At the 2011 GDC conference, Epic introduced the Samaritan demo, which provided users a look at the next generation of videogame graphics. The demo utilized a host of advanced rendering techniques to create a realistic environment. The issue with the demo in 2011 was it took three GeForce GTX 580s to run the demo in real-time. At this years GDC, Epic showed the demo utilizing only one next-generation Nvidia Kepler GPU.
In addition to the power of the Kepler GPU, we see the benefit of Nvidia-developed anti-aliasing technique, Fast Approximate Anti-Aliasing (FXAA), aimed to improve upon the established success of Multisample Anti-Aliasing (MSAA), the form of anti-aliasing most commonly seen in today’s games. FXAA is used to smooth out jagged edges and improve visual fidelity, and anti-aliasing is key to creating the incredible sights of Samaritan.
"Without anti-aliasing, Samaritan’s lighting pass uses about 120MB of GPU memory. Enabling 4x MSAA consumes close to 500MB, or a third of what's available on the GTX 580. This increased memory pressure makes it more challenging to fit the demo’s highly detailed textures into the GPU’s available VRAM, and led to increased paging and GPU memory thrashing, which can sometimes decrease framerates.
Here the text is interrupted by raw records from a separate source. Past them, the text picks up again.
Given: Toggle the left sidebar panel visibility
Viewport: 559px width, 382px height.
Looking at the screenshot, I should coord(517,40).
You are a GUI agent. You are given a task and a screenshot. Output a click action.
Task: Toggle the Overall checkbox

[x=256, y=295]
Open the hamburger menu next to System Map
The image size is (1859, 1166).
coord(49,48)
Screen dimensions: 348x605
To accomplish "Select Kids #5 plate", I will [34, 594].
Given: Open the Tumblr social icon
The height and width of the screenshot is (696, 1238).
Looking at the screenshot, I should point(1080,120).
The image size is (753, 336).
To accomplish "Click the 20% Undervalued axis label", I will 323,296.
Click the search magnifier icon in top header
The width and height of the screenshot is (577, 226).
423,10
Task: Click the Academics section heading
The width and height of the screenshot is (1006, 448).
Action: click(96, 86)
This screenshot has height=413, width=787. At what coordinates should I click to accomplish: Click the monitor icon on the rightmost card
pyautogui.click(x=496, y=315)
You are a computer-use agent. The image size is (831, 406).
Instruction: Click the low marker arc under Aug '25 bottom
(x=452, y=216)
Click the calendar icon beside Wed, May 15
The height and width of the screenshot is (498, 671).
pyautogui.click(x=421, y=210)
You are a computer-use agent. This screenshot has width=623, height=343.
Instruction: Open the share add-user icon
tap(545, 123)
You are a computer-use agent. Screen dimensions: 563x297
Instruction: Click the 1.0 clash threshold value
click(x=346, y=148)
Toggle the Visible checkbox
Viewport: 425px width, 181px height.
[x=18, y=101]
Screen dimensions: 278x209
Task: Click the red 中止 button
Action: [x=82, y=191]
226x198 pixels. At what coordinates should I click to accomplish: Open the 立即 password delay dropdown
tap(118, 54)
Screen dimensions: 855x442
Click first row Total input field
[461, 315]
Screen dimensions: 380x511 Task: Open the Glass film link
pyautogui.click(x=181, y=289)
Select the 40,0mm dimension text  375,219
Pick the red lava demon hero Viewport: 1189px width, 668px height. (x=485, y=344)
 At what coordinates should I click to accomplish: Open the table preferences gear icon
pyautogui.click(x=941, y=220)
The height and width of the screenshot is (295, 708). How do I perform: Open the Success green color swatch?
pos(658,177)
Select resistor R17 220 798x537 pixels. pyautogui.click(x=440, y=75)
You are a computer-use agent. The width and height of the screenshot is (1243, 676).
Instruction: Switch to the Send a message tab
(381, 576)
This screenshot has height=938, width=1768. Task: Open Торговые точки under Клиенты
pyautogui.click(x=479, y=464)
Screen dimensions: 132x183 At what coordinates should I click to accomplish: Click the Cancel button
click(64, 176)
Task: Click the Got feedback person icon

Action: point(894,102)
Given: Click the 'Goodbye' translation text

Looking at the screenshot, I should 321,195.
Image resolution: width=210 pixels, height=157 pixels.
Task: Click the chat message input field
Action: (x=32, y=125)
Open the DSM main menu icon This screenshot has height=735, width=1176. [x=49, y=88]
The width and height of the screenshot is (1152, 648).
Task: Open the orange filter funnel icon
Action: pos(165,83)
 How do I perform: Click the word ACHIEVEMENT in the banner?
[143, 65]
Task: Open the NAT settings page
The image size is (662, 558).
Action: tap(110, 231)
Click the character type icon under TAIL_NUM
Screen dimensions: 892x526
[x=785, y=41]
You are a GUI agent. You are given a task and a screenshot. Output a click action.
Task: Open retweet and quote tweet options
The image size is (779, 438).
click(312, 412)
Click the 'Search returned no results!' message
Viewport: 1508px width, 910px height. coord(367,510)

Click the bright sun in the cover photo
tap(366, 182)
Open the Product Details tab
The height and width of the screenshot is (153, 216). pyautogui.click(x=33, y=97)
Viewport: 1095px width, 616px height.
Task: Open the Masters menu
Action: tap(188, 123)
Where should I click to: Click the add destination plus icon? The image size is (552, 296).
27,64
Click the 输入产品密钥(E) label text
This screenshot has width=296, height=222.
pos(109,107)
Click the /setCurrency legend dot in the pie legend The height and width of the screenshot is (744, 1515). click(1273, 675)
FXAA is a shader-based anti-aliasing technique,” however, and as such “doesn't require additional memory so it's much more performance friendly for deferred renderers such as Samaritan,” according to Ignacio Llamas, a Senior Research Scientist at Nvidia who worked with Epic on the FXAA implementation.
As reported earlier, we recently saw the first images of the Nvidia GK104 Kepler card and now we are starting to see some visual performance benefits with Kepler. Most reports have Kepler slated for releasing later this month, though still no official word from Nvidia yet.